/ 19 March 2012

Survival in a niche world

Survival In A Niche World

People write it every year: the story about how the Cape Town International Jazz Festival is not “really” a jazz festival, but “a festival of easy listening”.

At least this year it was said by my colleague Charles Leonard (Playing it safe, March 9), who ­genuinely knows and loves jazz. Leonard is spot-on in bemoaning the sparsity of cutting-edge names — personally, I think it is Vijay Iyer and Fred Ho who are long overdue. After years in which we have heard Jason Moran, Robert Glasper, Charles Lloyd, Christian Scott and Cindy Blackman, this is the least adventurous set of American guests ever. But there is more to the debate than that.

To start, a declaration of interest. For 10 years now I have run an arts journalism training programme for the festival. When we sometimes did not find donors, the festival used its own pocket to keep that going. So you are entitled to ask whether I am in that pocket too, despite its having been the most scrupulously hands-off funding, in terms of freedom to write, I have ever received.

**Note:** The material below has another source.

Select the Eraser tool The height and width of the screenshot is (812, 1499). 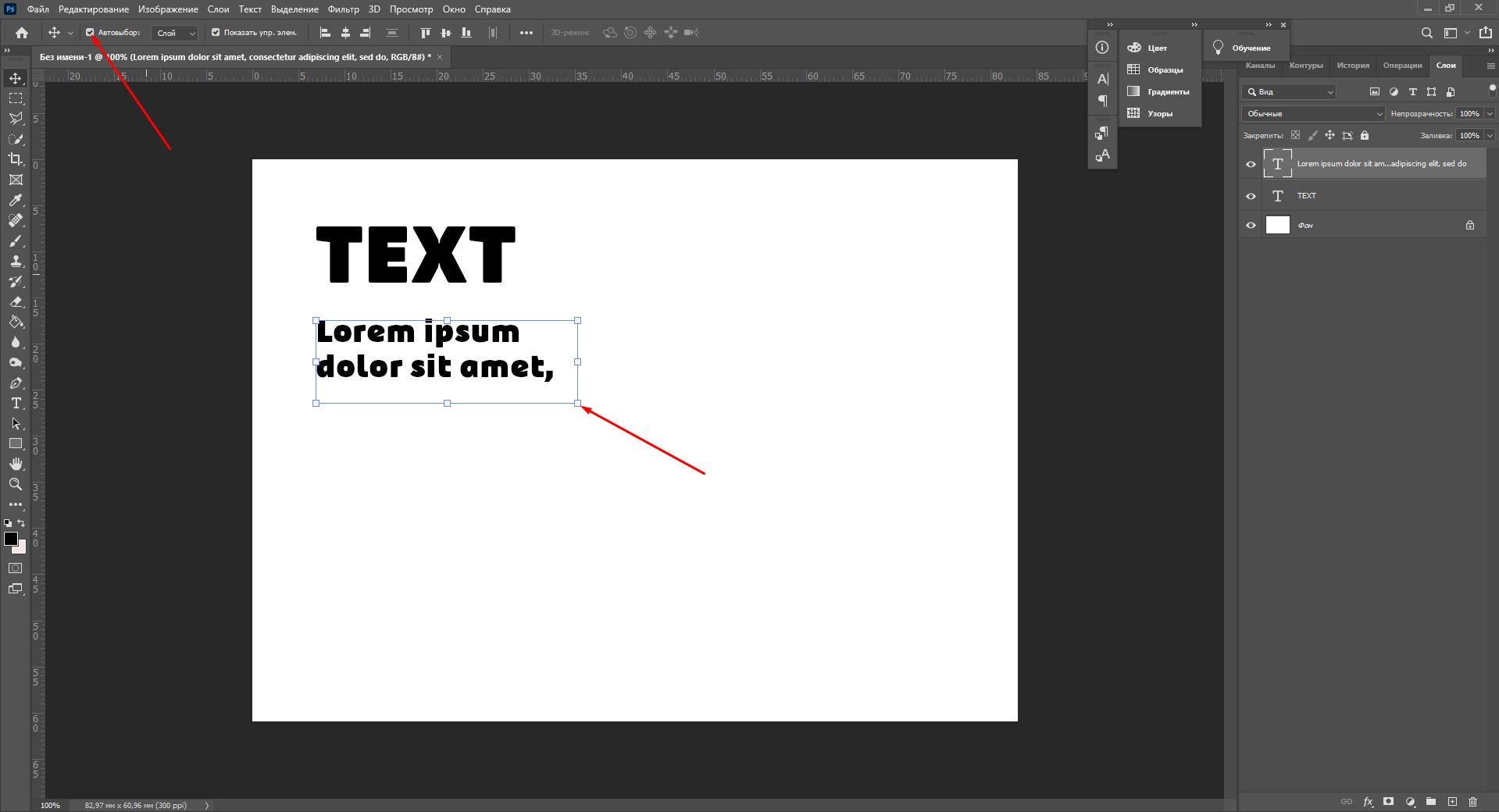pyautogui.click(x=16, y=302)

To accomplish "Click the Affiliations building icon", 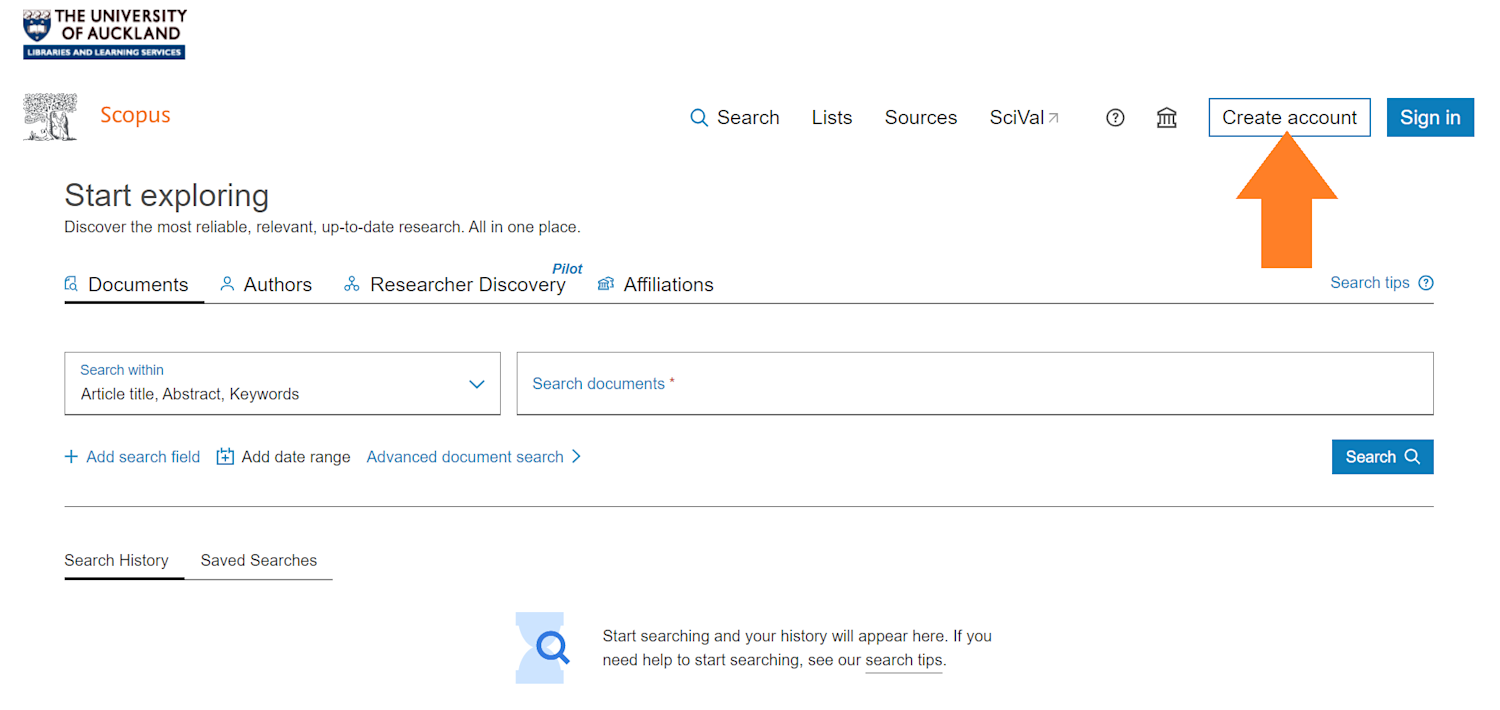I will [x=605, y=284].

It is actually experience in wearing my third hat — not as a journalist or trainer, but as a business researcher in the music industry — that gives me pause to write that particular story again. In recent years there have been major changes in the industry: a reversal in the value chain, disintermediation and more. The industry has become increasingly niched: however you define the genres — and let us not even begin the theological debate about jazz — they matter.

What Leonard and I call jazz is a relatively small genre. That does not matter in a digital world that links and aggregates fans. It does matter when you are trying to put bums on seats in adequate numbers to pay for major infrastructure: five stages and a week of activities. “A Taste of Sónar” is a single concert; the comparison is not valid. Except that just as the Cape Town International Jazz Festival needs other music to ride its jazz on, so “A Taste of Sónar” clearly also needed another event — in this case the Design Indaba — on which to ride its economics.

But the structure of the festival lets people like Leonard and I commute between only two of the five stages (Rosies and Moses Molelekwa) and catch a solid dozen-plus acts that both of us would agree are interesting jazz. Some of them may even turn out to be cutting-edge, although I suspect he would be right behind me walking on hot coals to catch Ron Carter, even if the bassist merely played as usual.

But then there will also be breathtakingly imaginative guitarist Lionel Loueke, Steve and Bokani Dyer, potentially the most interesting South African pianist, Andre Petersen, teamed with American reedman Marcus Strickland, and more. Let us remember that the innovative is not only the globalised and that it may also enact itself differently in our jazz. Jazz is not ready-mix pop: the specific conditions of the night will produce edgy, audacious music even when we do not expect it, as they have at festivals before.

That is why we love this music. And if it takes posters plastered with Zahara — easily the most overhyped adequate singer — to make that happen, I will not waste too many words complaining.